A virtually enabled biorepository and electronic health record (EHR)-embedded, scalable cohort for precision medicine (VESPRE) demonstrated feasible digital screening, successful enrollment, biologic sampling, and lower costs compared with a traditional study design.
Study findings indicated VESPRE may be scalable across patients, centers, and laboratories at low incremental cost and burden.
Kimberley DeMerle, M.D., and a team of investigators developed VESPRE and compared the feasibility, enrollment, and costs compared with those of a traditional study design in acute care. The goals of VESPRE were to create a digital tool for patient screening and enrollment embedded in the EHR, to develop automated sample collection for a virtually enabled biorepository of waste tissue (remnant blood and urine specimens), and to develop a thin-client software that ensured adequate data integration, security, curation, and scalability across multiple hospitals. To do this, the team combined three components: existing tools of EHR sepsis screening, EHR data for clinical research, and remnant sample analyses.
A key design of the study was to seek a waiver of consent for VESPRE, reduce time and cost, and allow rapid enrollment with minimal patient risk.

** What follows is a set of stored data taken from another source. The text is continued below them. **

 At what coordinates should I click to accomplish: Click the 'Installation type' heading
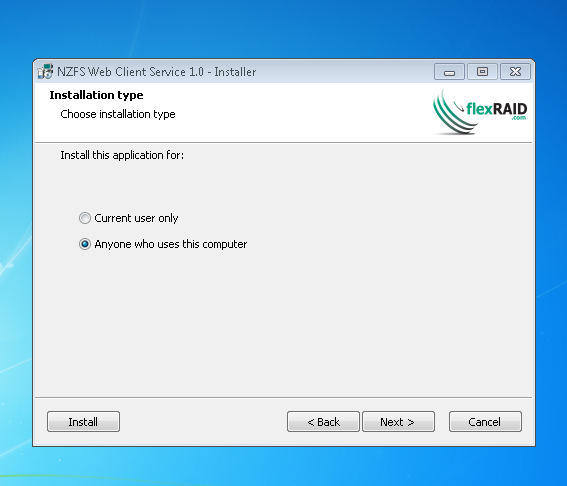[96, 95]
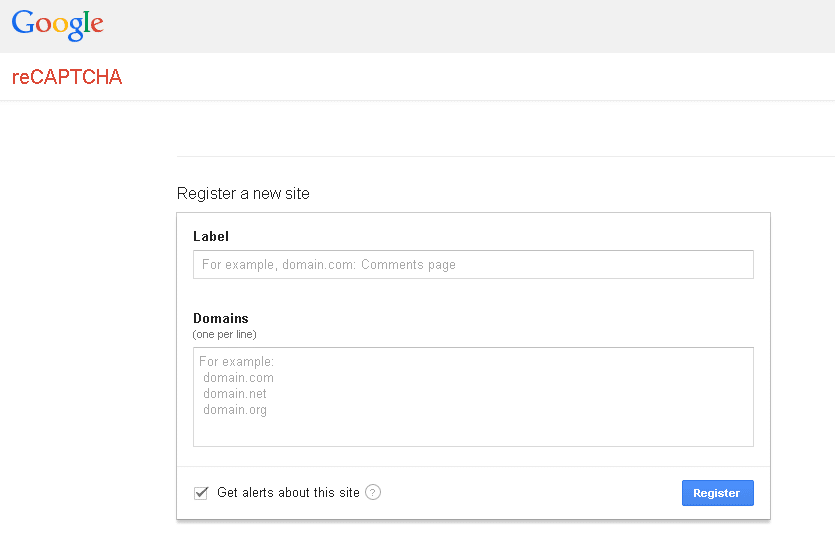Click the Google logo
This screenshot has height=534, width=835.
pos(58,25)
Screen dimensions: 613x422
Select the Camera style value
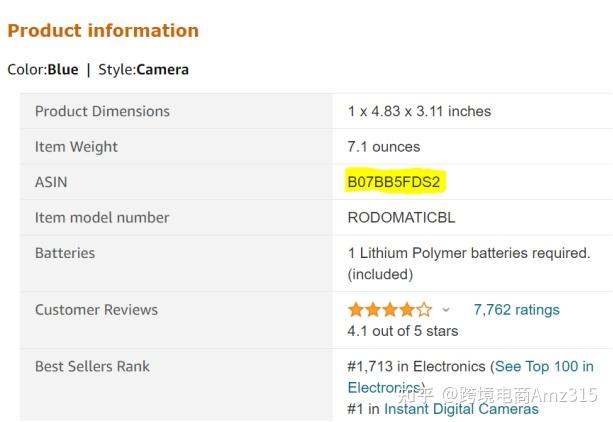162,70
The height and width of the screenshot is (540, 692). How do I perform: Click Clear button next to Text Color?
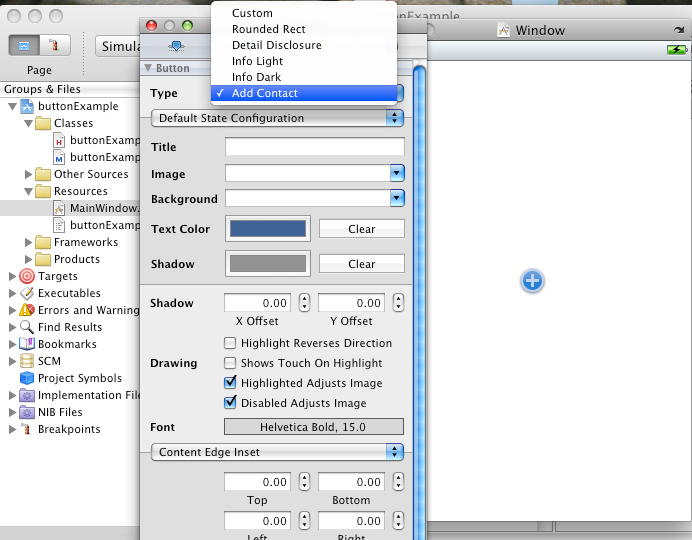(361, 229)
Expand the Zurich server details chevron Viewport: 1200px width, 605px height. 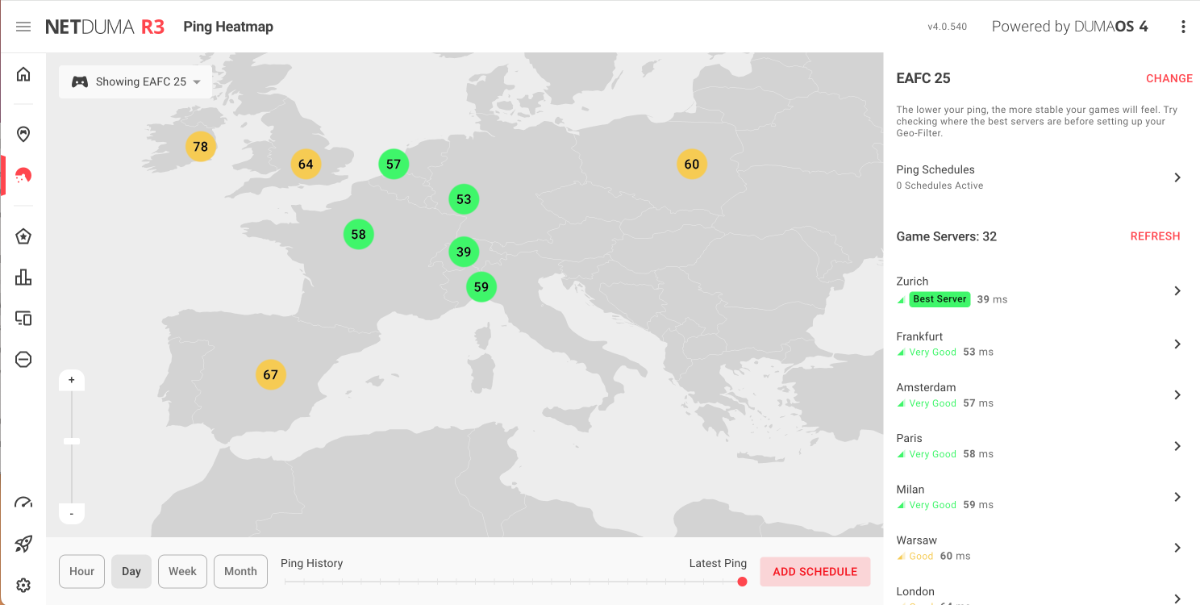pyautogui.click(x=1177, y=290)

Patient screening, enrollment, and sample acquisition were done prospectively while daily screening alerts were created through a secure communication that reported potentially eligible encounters to the study team. Data collected from the EHR included patient demographics along with intensive care unit admission, hospital and intensive care unit length of stay, in-hospital mortality, and 90-day mortality.
Eligible patients were at least 18 years old who met criteria for sepsis within six hours of presenting at the emergency department. Sepsis was defined as sepsis-3. To identify sepsis-3, the team developed a digital alert to flag patients with location in the enrolling emergency department, at least 18 years old, blood cultures obtained in the first six hours after arrival, and antibiotics administered in the first six hours.

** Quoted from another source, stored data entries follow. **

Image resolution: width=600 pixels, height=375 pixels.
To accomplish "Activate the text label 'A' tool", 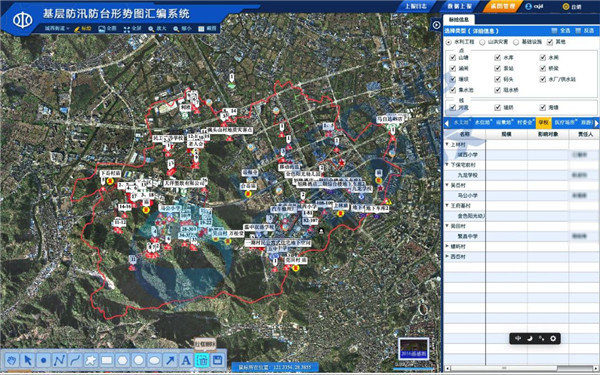I will coord(186,360).
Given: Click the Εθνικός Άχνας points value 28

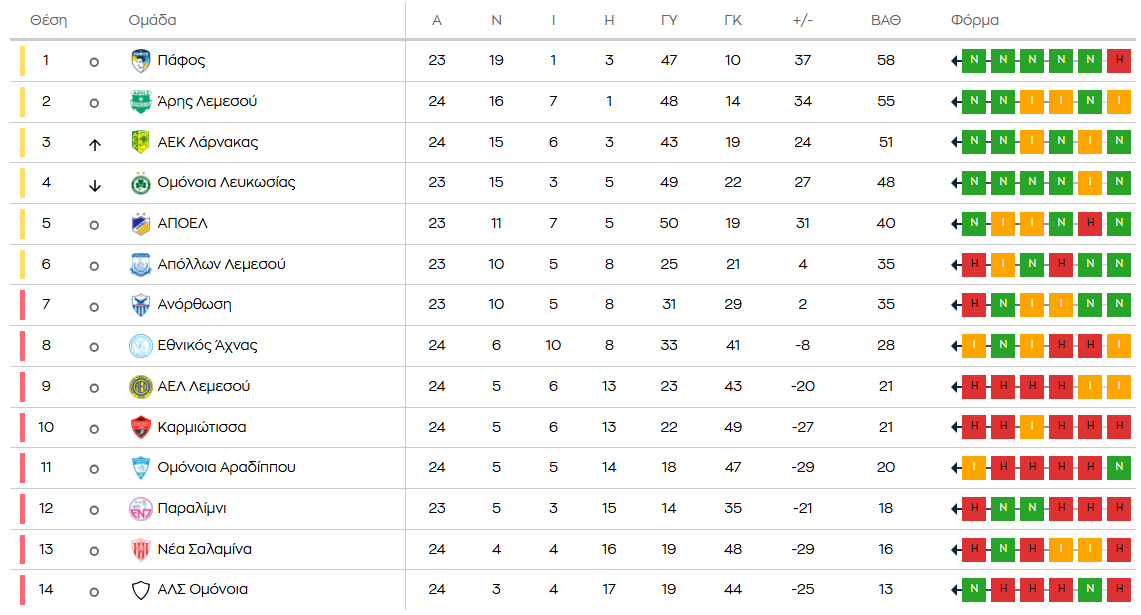Looking at the screenshot, I should (885, 346).
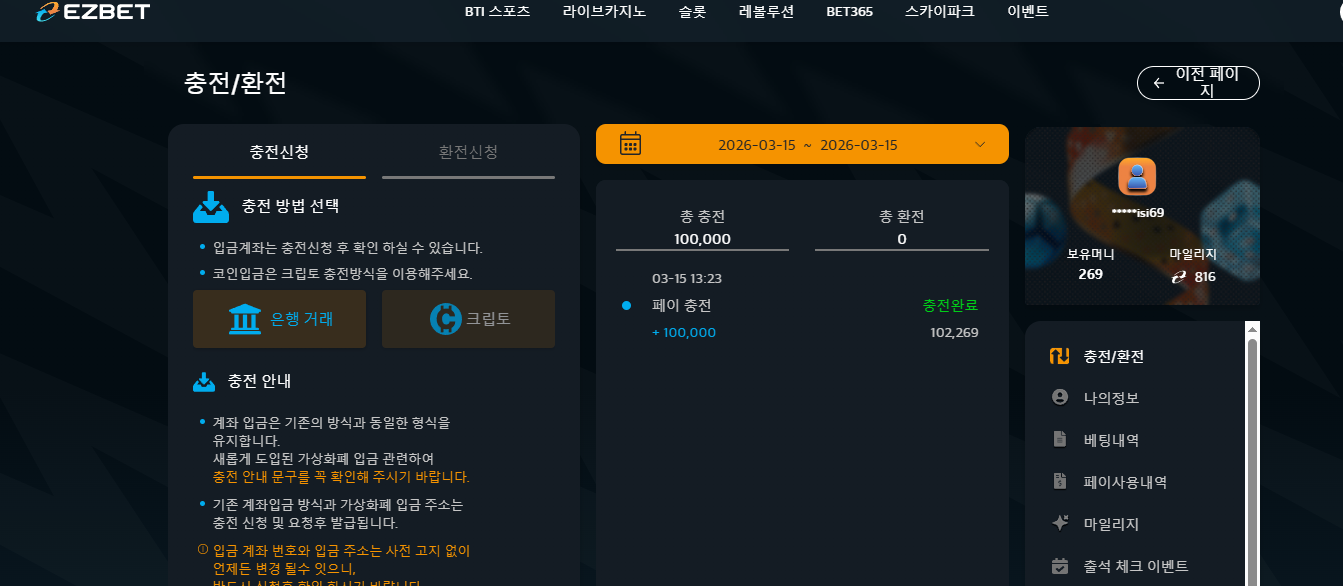Open the 라이브카지노 menu item
This screenshot has height=586, width=1343.
click(x=604, y=12)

DeMerle and the team collected remnant blood and urine samples in the VESPRE biorepository to maximize the number of samples and minimize cost and time. The biorepository had embedded electronic alerts that triggered the research staff to collect samples.

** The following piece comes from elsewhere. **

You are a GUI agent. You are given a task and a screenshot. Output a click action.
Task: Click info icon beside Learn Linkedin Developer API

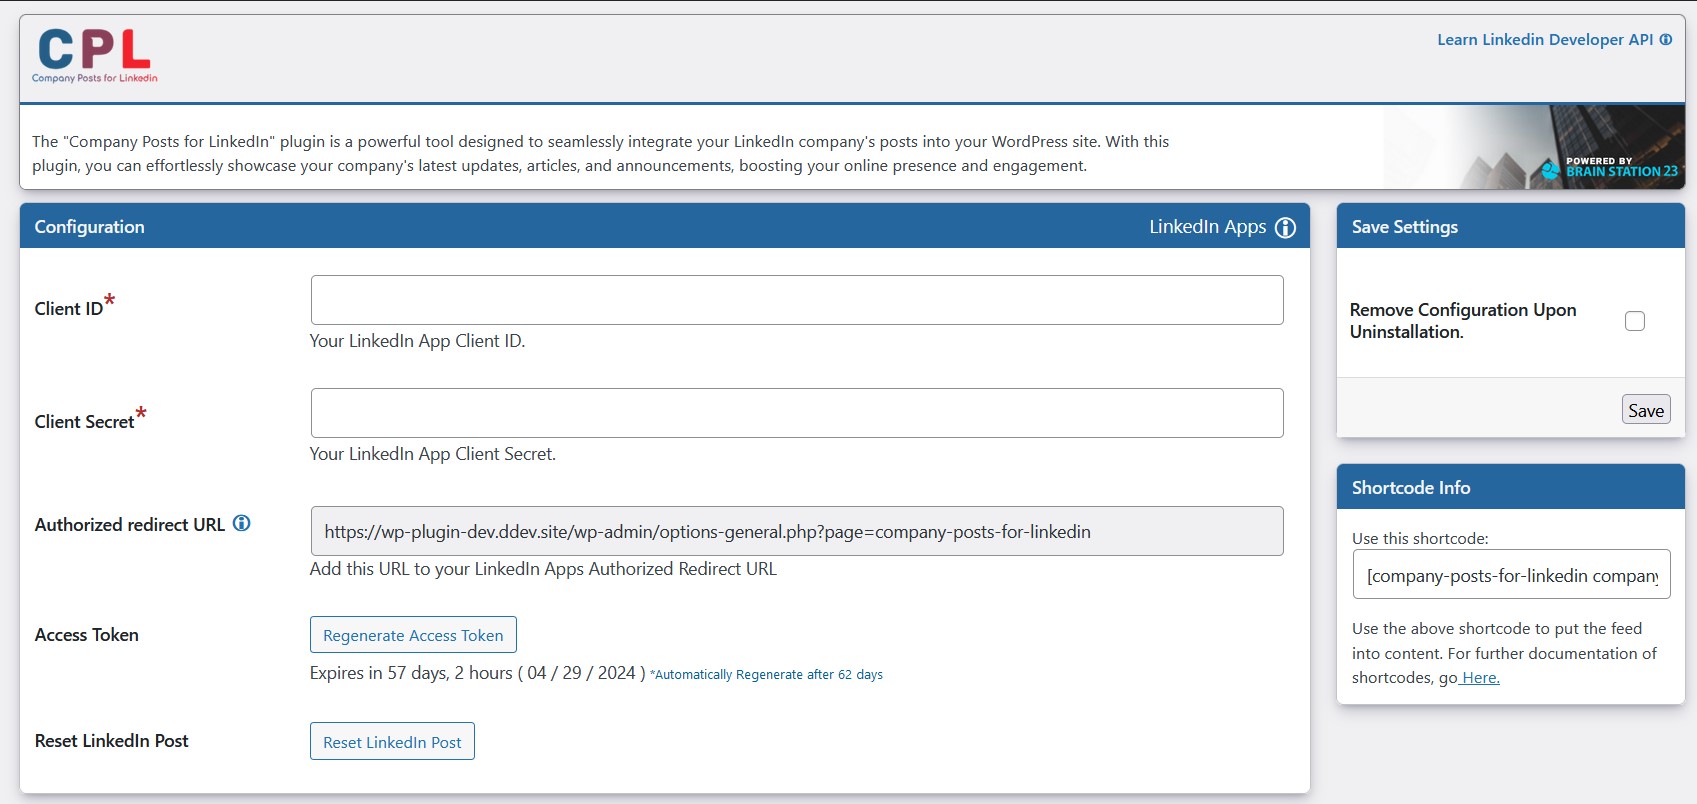(1666, 40)
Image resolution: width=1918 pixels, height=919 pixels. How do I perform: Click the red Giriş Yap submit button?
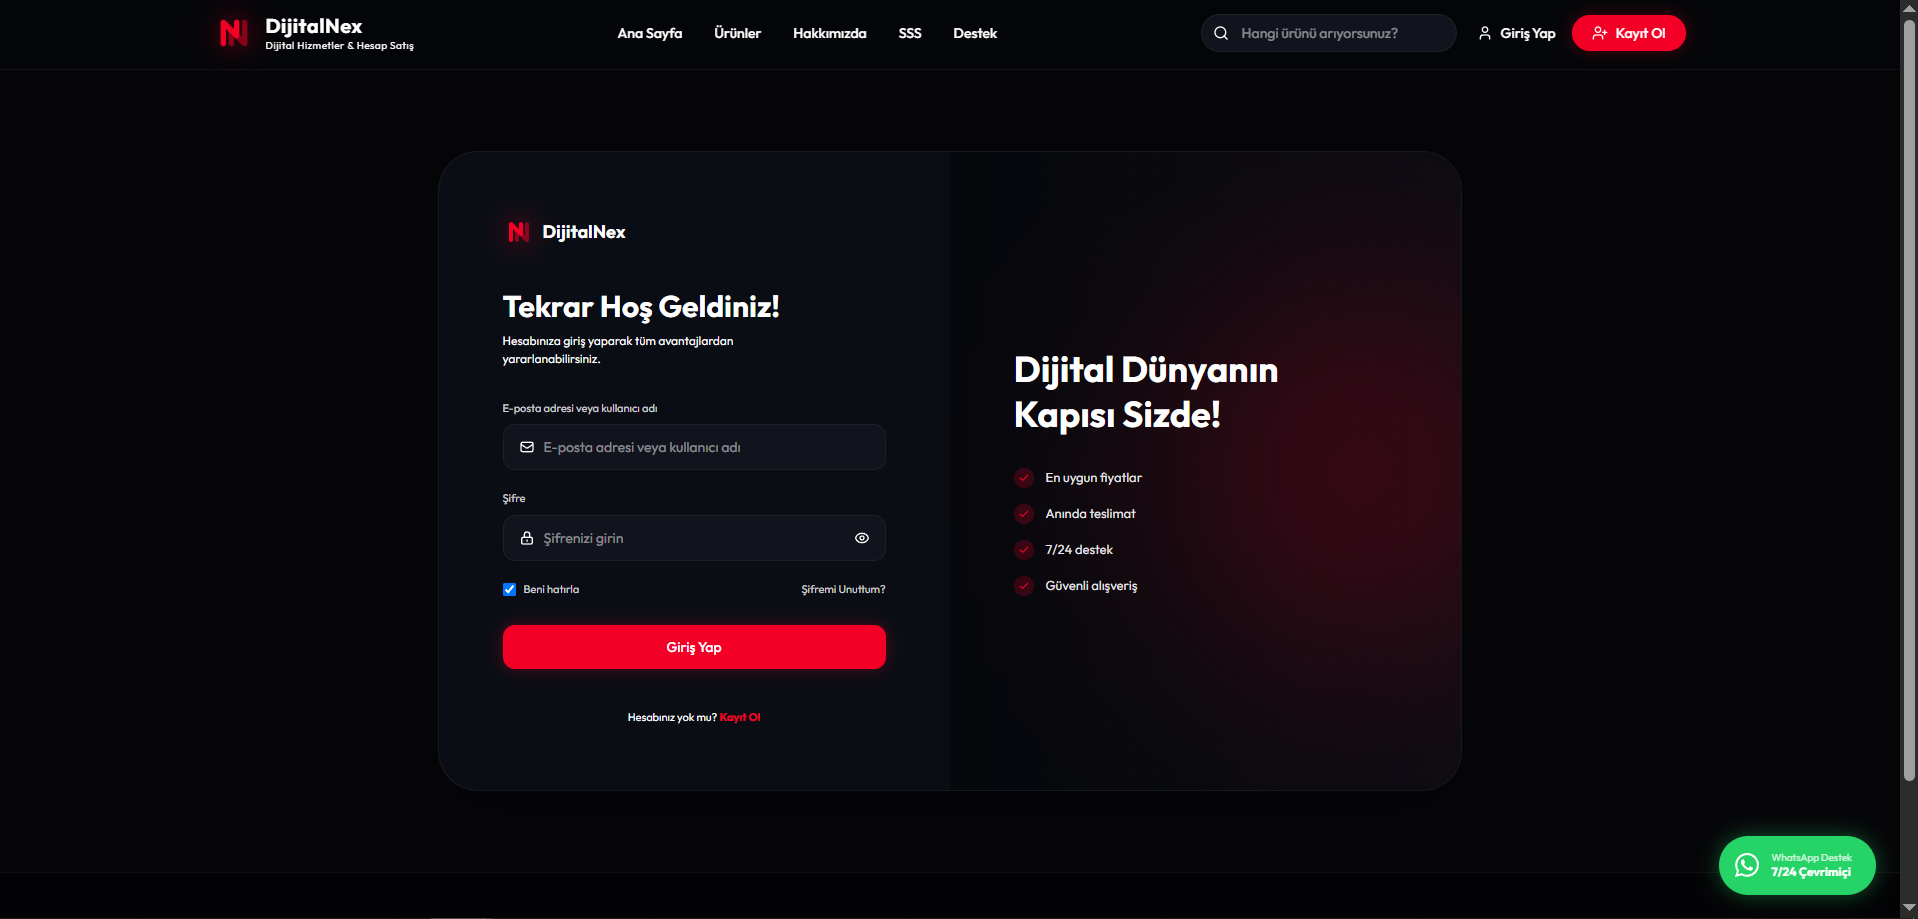(694, 647)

The cost of VESPRE was compared with a prehospital cohort study and a hypothetical prospective cohort among hospitalized patients.
There was a total of 1,027 patients enrolled in the study and 549 were included in the proof-of-concept analysis (56% men; median age, 59 years old). VESPRE collected nearly 13,000 remnant blood and urine samples and showed adequate feasibility for clinical, biomarker, and microbiome analyses. The total cost was approximately $39 per enrolled patient compared to $239 per patient for a traditional cohort study.
To encourage precision medicine in acute care, an infrastructure embedded in the EHR that created a virtually enabled biorepository proved to be feasible and less costly for time-sensitive conditions.
The study, “Feasibility of Embedding a Scalable, Virtually Enabled Biorepository in the Electronic Health Record for Precision Medicine,” was published online in JAMA Network Open.